Le défi et le devoir de la nation résident d’abord dans l’éducation. Décrochage, mauvaise orientation, attraction pour l’économie souterraine et ses revenus : ce qui lie les jeunes hommes interpellés lors des émeutes est d’avoir cessé l’école trop tôt. Les chantiers ne manquent pas pour permettre l’accès des jeunes enfants aux crèches, le dédoublement des classes maternelles dans les établissements d’éducation prioritaire, mais aussi la découverte de l’entreprise pour les plus âgés, en passant par l’accès à la culture et au sport, dans le cadre des activités périscolaires, le développement de l’aide aux devoirs, l’accès aux voyages scolaires ou à la découverte de son propre pays par ceux qui subissent l’enfermement territorial.
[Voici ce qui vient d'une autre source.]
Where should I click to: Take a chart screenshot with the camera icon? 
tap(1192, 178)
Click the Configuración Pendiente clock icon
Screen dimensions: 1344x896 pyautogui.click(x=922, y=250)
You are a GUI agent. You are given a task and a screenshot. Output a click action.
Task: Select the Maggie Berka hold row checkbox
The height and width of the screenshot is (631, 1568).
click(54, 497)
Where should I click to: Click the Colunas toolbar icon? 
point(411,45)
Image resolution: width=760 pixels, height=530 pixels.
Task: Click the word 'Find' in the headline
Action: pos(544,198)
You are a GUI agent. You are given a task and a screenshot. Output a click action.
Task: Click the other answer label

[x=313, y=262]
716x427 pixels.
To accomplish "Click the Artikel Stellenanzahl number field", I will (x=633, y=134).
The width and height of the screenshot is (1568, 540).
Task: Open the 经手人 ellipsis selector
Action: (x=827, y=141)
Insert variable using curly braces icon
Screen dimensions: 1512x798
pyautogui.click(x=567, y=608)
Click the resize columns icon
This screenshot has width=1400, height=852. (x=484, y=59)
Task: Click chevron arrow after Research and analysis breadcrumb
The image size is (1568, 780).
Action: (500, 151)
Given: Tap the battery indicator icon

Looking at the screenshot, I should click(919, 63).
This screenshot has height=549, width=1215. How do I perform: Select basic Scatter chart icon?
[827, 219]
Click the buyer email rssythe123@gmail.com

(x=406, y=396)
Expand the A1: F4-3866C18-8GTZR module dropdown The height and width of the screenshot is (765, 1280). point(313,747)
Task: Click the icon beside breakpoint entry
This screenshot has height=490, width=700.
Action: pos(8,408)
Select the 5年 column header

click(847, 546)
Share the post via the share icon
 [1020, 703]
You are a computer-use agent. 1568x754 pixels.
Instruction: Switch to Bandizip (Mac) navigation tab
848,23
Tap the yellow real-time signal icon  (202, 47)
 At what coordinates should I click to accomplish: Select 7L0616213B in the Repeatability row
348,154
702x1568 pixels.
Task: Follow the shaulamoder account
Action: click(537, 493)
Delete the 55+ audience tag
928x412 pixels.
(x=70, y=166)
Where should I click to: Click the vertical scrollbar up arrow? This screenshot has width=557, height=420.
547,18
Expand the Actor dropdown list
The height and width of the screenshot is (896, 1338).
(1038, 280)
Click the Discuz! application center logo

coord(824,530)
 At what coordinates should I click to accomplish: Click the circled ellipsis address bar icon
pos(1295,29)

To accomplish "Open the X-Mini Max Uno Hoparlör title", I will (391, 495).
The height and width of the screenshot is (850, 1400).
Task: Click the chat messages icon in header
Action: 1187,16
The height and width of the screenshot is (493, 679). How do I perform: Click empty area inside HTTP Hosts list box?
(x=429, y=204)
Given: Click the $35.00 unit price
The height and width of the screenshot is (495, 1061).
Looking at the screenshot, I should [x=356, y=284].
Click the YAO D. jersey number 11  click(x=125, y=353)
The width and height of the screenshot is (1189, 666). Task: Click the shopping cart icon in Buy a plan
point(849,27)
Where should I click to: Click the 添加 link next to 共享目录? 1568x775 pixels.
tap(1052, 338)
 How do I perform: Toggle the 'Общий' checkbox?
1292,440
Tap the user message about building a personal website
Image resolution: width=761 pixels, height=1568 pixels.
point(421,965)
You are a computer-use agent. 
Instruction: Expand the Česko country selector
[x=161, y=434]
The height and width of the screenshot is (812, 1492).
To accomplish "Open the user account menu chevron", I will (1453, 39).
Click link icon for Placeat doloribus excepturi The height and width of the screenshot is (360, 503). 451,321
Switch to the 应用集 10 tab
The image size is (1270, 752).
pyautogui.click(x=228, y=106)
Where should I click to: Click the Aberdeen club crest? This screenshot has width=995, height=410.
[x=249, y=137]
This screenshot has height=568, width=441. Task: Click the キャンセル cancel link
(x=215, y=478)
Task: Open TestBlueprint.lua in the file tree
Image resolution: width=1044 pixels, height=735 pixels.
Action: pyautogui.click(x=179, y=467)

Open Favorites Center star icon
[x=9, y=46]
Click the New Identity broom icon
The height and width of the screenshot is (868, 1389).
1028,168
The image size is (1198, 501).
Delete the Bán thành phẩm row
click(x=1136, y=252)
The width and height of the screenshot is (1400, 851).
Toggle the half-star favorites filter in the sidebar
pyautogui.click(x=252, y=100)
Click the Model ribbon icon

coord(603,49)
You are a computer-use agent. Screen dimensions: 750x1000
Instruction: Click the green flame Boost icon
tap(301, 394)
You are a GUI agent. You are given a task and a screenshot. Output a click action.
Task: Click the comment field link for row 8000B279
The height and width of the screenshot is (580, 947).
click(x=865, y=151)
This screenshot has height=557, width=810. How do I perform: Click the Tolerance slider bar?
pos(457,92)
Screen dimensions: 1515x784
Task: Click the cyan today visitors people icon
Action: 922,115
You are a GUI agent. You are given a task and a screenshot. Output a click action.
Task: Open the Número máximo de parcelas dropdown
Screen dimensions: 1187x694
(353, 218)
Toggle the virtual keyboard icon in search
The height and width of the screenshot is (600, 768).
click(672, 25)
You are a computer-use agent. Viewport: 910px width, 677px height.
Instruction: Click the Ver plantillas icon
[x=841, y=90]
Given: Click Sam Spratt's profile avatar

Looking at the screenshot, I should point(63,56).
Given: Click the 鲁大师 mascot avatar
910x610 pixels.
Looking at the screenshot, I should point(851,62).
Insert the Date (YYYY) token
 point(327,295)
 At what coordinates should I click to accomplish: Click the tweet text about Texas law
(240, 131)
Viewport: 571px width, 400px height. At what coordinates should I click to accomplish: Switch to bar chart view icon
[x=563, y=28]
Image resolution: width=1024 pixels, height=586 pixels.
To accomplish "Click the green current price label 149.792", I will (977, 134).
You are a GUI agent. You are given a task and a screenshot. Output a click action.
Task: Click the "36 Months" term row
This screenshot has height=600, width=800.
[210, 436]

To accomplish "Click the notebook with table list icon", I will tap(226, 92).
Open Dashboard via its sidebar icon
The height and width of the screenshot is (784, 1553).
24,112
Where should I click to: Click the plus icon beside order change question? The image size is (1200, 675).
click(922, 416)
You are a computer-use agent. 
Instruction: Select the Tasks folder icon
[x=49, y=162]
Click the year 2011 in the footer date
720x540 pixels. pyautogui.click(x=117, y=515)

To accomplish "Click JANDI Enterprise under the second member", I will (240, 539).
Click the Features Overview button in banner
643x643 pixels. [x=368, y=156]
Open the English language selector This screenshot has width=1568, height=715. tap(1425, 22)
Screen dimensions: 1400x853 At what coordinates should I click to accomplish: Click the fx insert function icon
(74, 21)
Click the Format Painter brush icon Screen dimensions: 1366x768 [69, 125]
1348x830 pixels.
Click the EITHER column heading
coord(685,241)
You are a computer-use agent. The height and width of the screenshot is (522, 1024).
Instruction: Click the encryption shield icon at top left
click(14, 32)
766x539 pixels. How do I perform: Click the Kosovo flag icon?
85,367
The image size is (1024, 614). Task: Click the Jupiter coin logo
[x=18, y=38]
L’éducation, c’est aussi le soutien à la parentalité par l’écoute, le conseil, la responsabilisation, l’apprentissage de la langue française et des outils numériques. Cette approche sera toujours plus efficace et juste que la suppression des allocations d’une famille, quand l’un des siens a fauté. 

 

L’autre levier de l’égalité, c’est le travail, sa valeur et son utilité. Donner plus d’opportunités professionnelles aux habitants des quartiers populaires – comme des zones rurales – passe tout à la fois par la présence de Pôle emploi et des missions locales dans les quartiers, des clauses d’insertion dans la commande publique, le soutien à l’apprentissage et aux réseaux locaux d’entreprises pour des offres d’emploi en proximité, mais aussi par le recours au « testing » afin de prévenir et sanctionner les discriminations à l’embauche. Encore faut-il, pour se rendre au travail ou en chercher un, être mobile, disposer de transports collectifs efficients et sûrs, aux passages réguliers et aux horaires de fonctionnement de service adaptés aux travailleurs, notamment aux femmes salariées, qui partent tôt ou rentrent tard. Le travail est une réponse à la paupérisation qui frappe les banlieues notamment les familles monoparentales, dont un tiers vivent sous le seuil de pauvreté. La politique de peuplement en est une autre : le droit au logement doit viser réellement la mixité et non reproduire, en l’aggravant – comme cela est trop souvent le cas – la pauvreté et le ghetto dans un immeuble ou un quartier. 

 

Reste une évidence : la reconstruction d’une cohésion nationale ne peut relever exclusivement de l’économie, de l’urbanisme et des services publics. Nos sociétés techniques et matérialistes l’ont oublié, mais toutes les questions ne trouvent pas leur résolution dans des « dispositifs » et « des moyens ». De même, la cohésion nationale ne se construit que dans les liens entretenus à une histoire, à des valeurs, à une culture, à un art de vivre, à un patrimoine, bref à une continuité qui se nomme la France et qui suppose d’en être fier. La grandeur du projet républicain est de nous permettre d’être égaux en étant différents. L’égalité ? Elle suppose l’attachement à des principes communs, dont l’État de droit, la laïcité et le respect des institutions, de leurs symboles et de leurs représentants. La diversité ? Elle reste pour une bonne part à reconnaître et à valoriser pour ce qu’elle est : pas seulement une donnée, mais une richesse et une chance. Des vagues successives d’immigration ont forgé notre nation, contribué à son développement et à son rayonnement. Nos livres d’histoire et les rues de nos communes doivent en porter témoignage. Comme les représentations au sein des lieux de pouvoir – politique, économique, médiatique, administratif. Dans un rapport que le président de la République lui avait commandé, Jean-Louis Borloo avait proposé en 2018 la création d’une « Académie des leaders », en vue de démocratiser la haute fonction publique. C’est une proposition. Il y a en bien d’autres, formulées par de multiples travaux, qu’il serait heureux de concrétiser pour refaire nation et combattre le danger qui menace notre pays : l’enfermement communautaire et le ressentiment identitaire. 

Il n’y a pas d’inéluctabilité de la violence. N’existe que le renoncement à la combattre vraiment, en rappelant inlassablement ce que nous sommes comme Nation. Car c’est bien la passion et l’amour de la France qui constituent le meilleur antidote à la haine qui monte.